▶ The task: Copy every line of the items below that contains the word "next".

▶ Stored rows:
::::::::

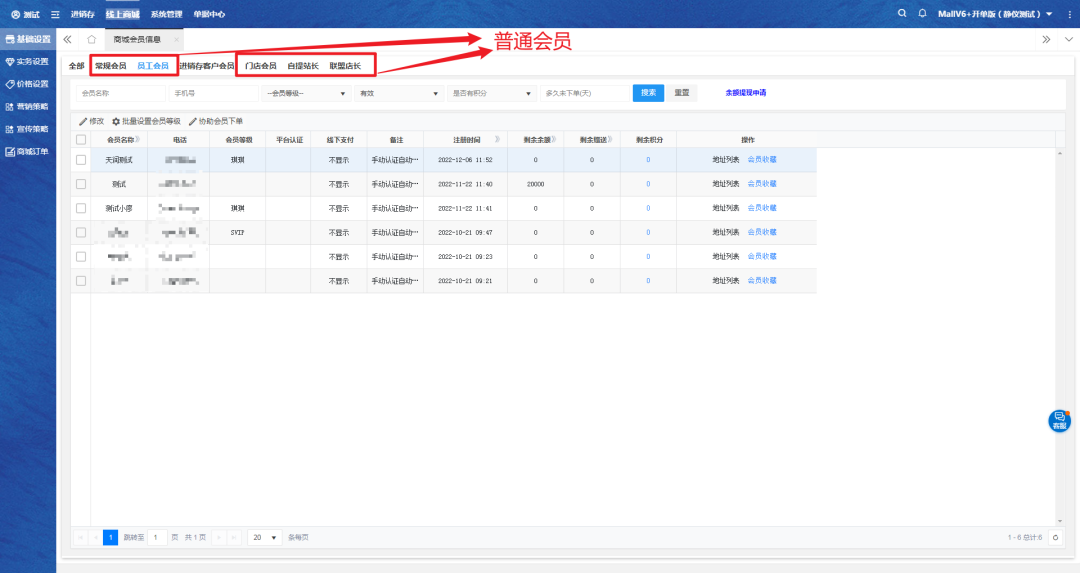Check the select-all checkbox in table header
Screen dimensions: 1080x573
click(x=81, y=139)
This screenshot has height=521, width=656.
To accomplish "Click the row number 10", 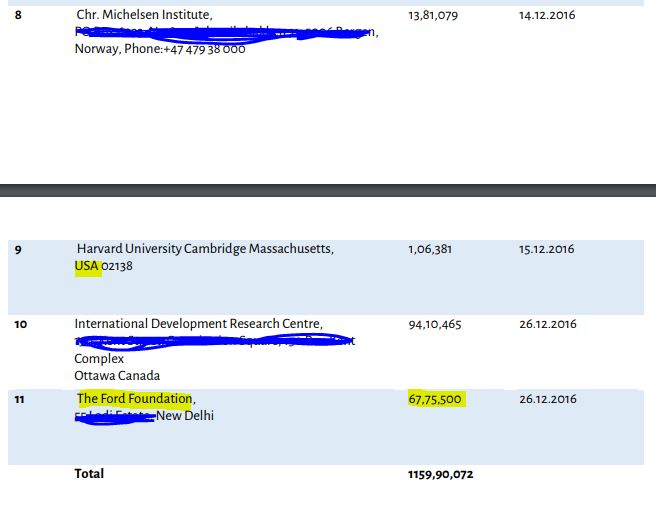I will click(x=19, y=325).
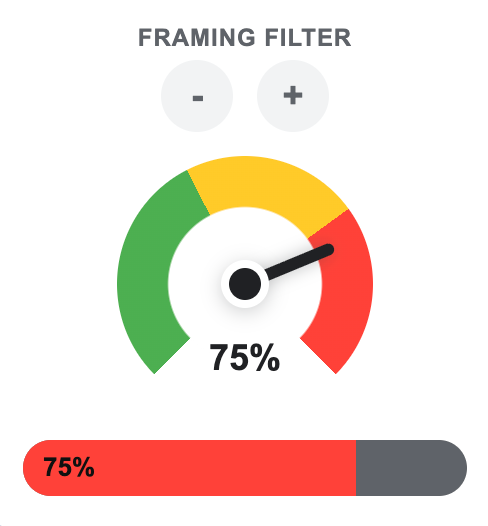
Task: Select the tip of the gauge needle
Action: coord(328,250)
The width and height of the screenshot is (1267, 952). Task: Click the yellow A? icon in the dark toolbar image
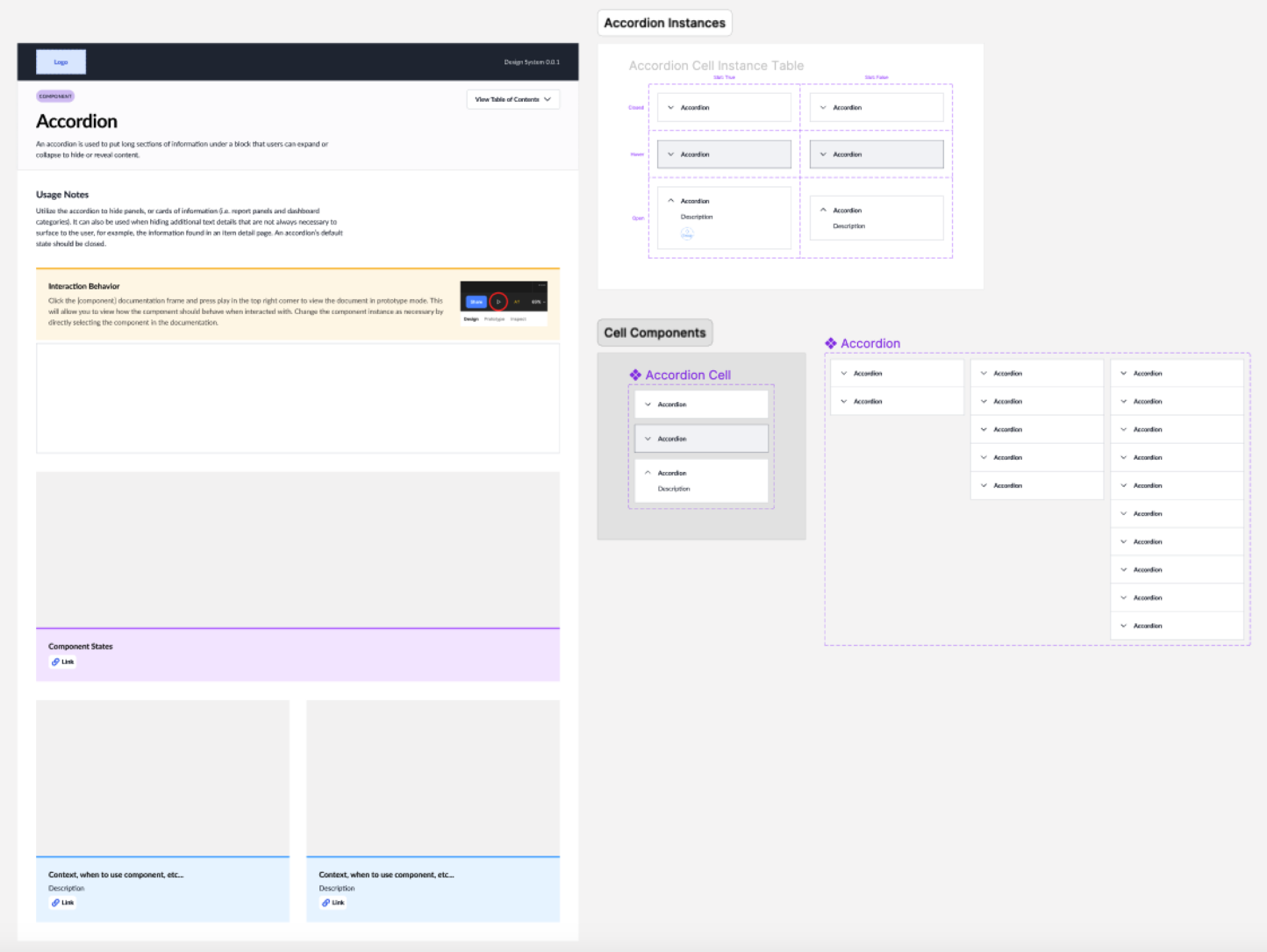click(517, 302)
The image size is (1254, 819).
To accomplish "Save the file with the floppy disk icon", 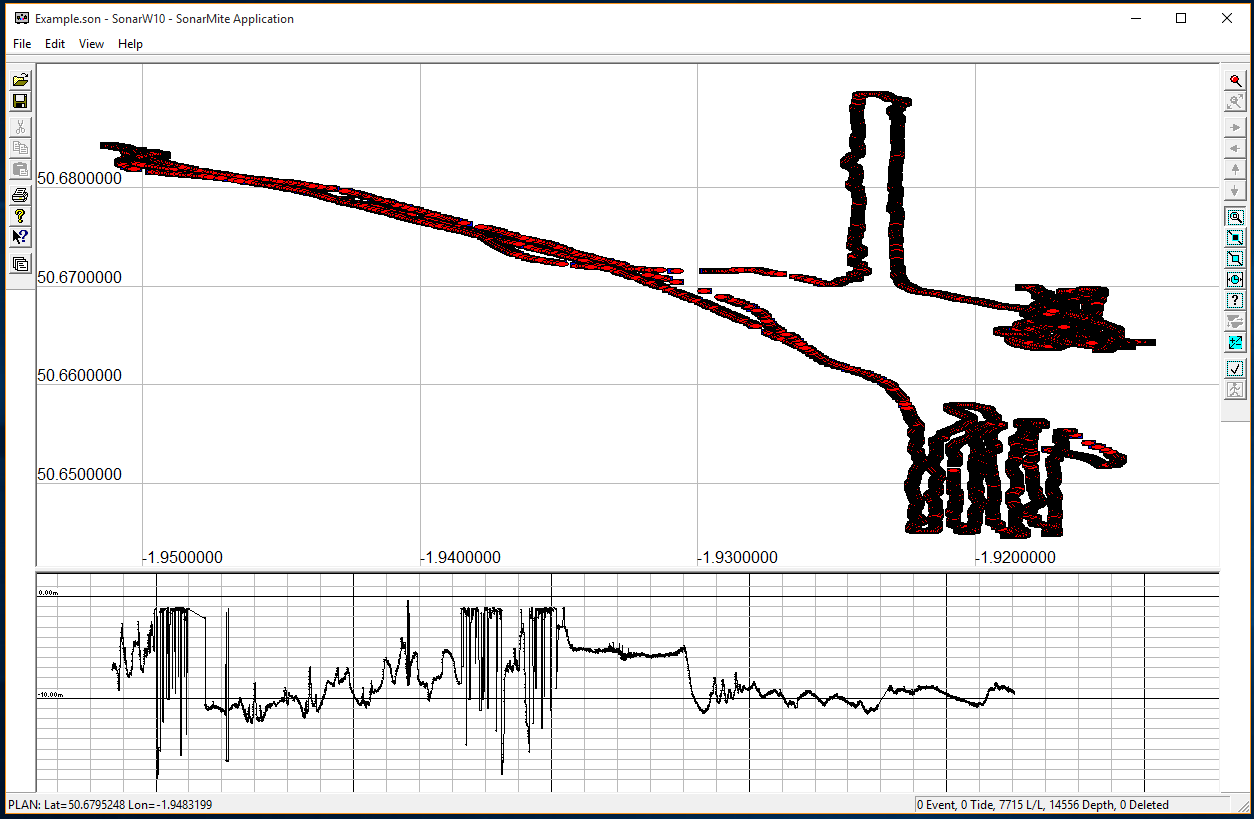I will [20, 101].
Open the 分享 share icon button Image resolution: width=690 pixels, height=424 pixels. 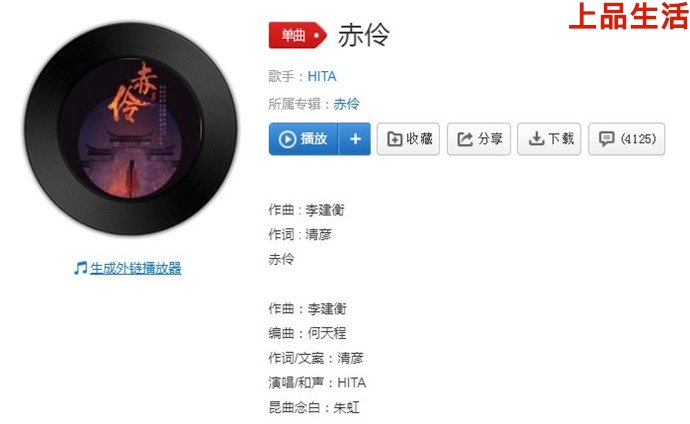pyautogui.click(x=479, y=139)
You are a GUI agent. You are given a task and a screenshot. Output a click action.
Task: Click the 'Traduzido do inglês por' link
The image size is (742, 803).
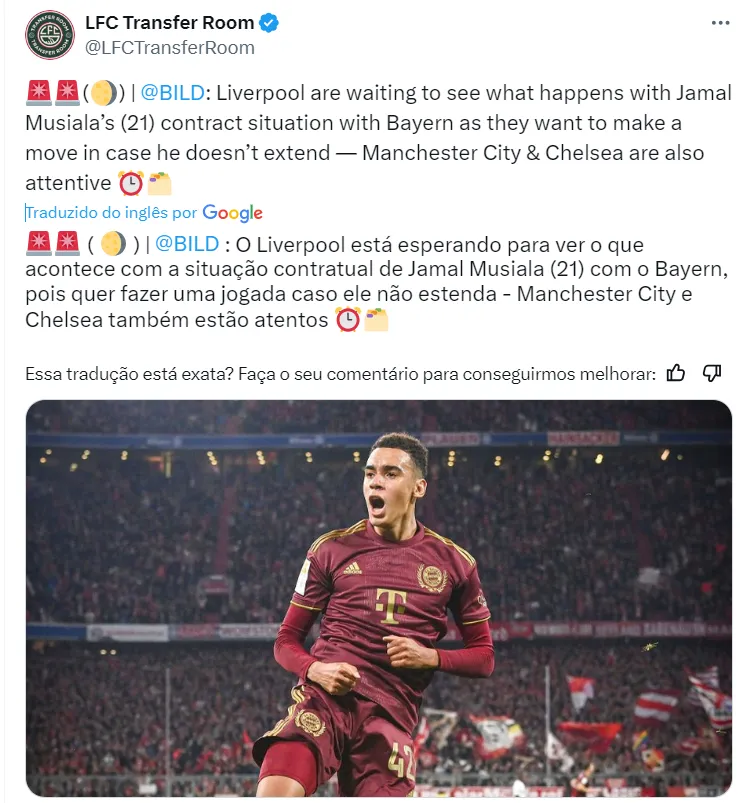pos(111,213)
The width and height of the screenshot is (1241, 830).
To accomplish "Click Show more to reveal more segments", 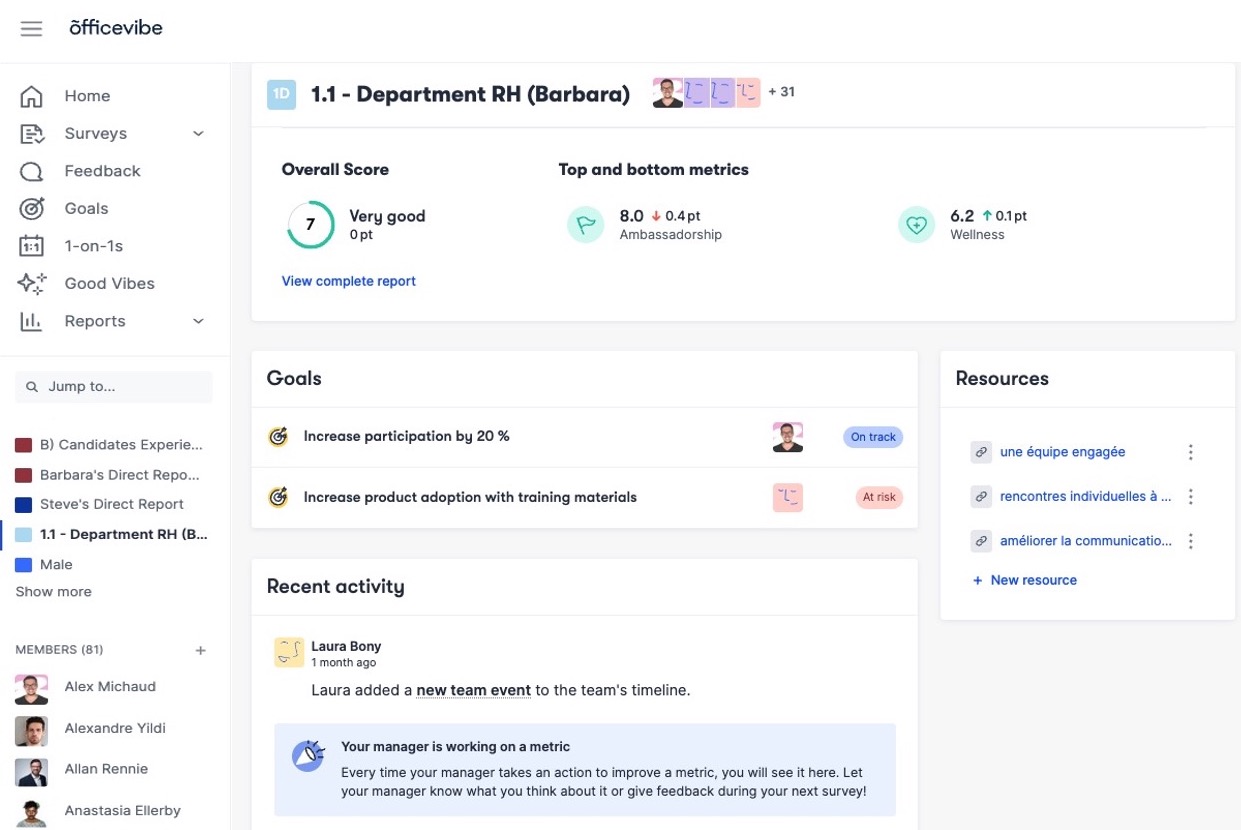I will click(52, 591).
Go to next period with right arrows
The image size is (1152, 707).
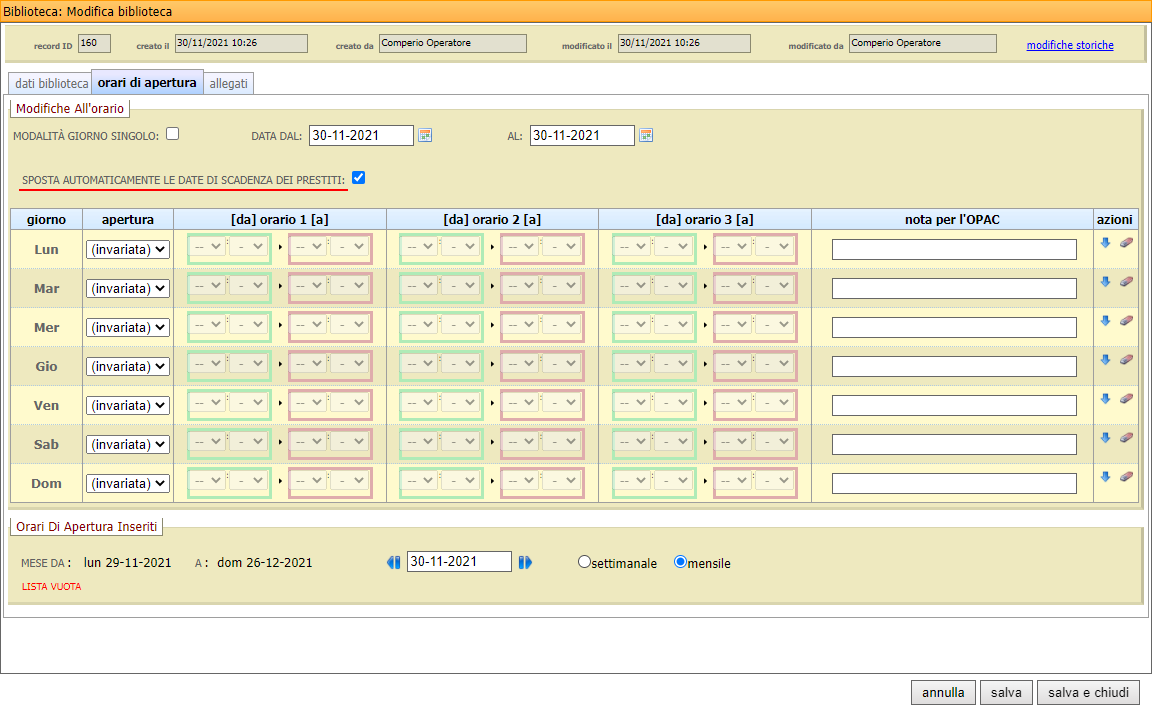(525, 562)
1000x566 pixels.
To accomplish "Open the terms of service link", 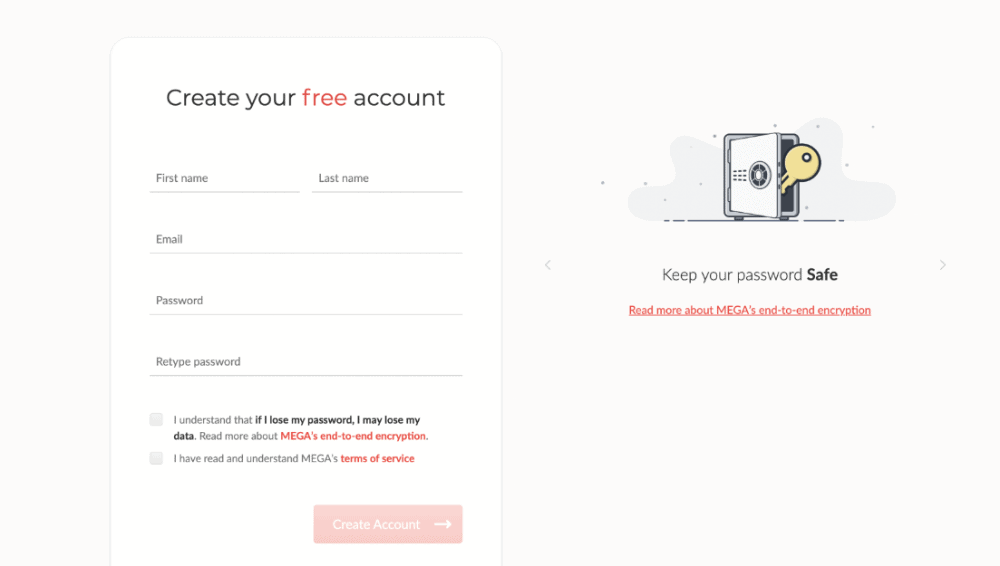I will tap(377, 459).
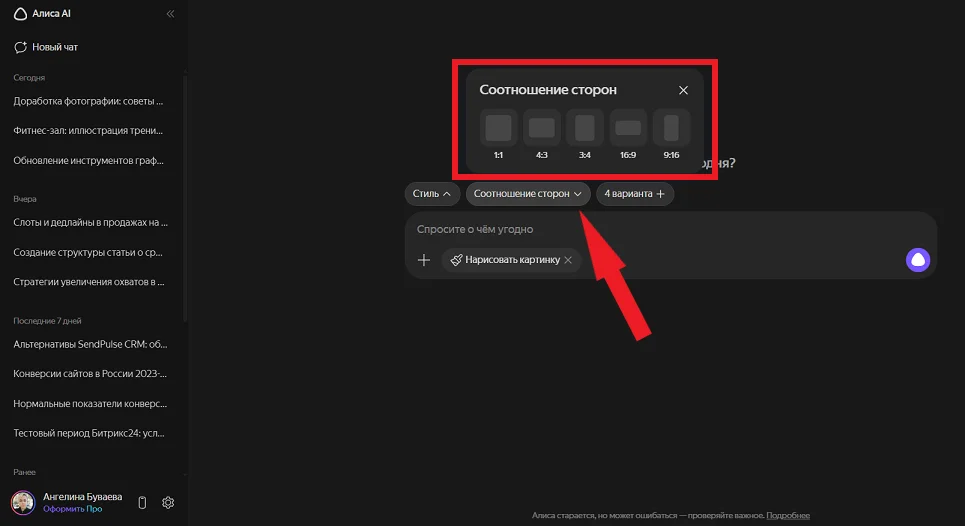This screenshot has height=526, width=965.
Task: Click the mobile phone icon near profile
Action: [x=142, y=502]
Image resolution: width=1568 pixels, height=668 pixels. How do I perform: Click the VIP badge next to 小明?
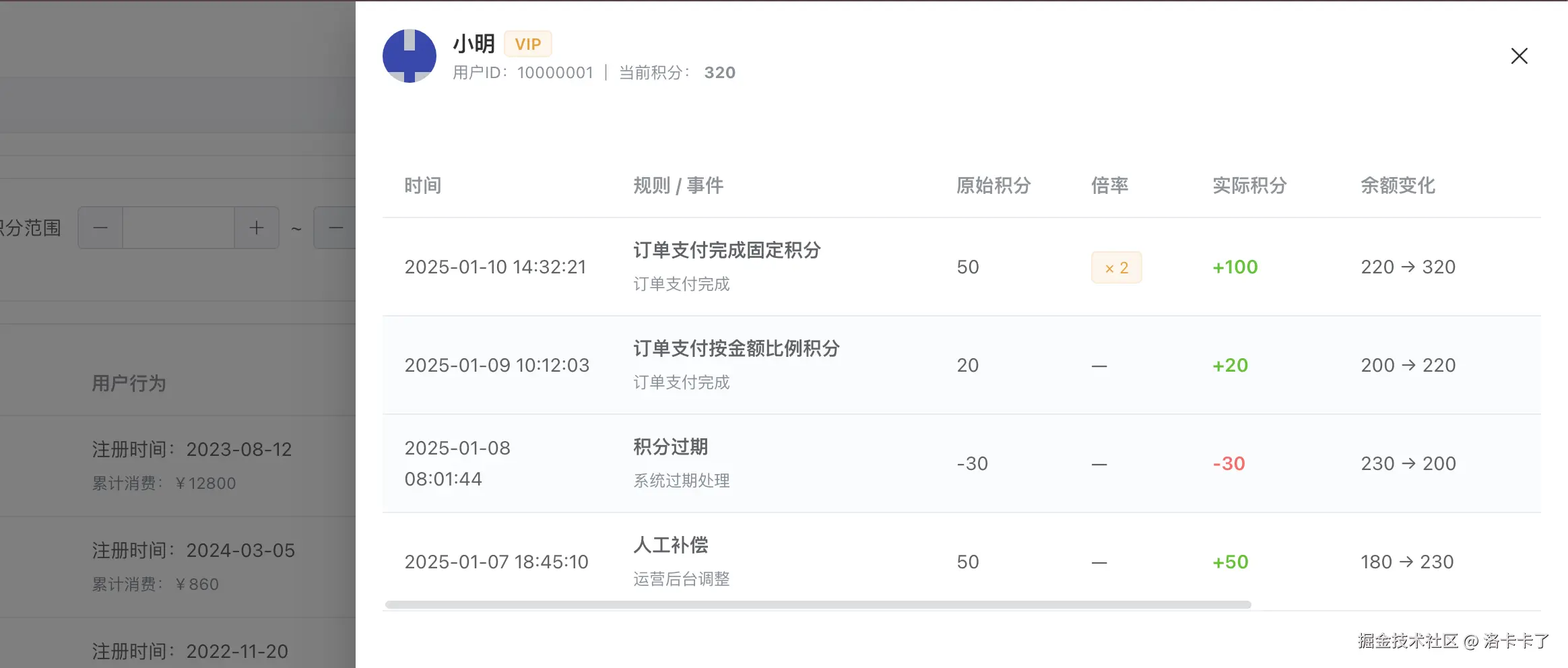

::::::::

▶ Written solution:
Go to next period with right arrows
Image resolution: width=1568 pixels, height=668 pixels. How do I perform: Click the VIP badge next to 小明?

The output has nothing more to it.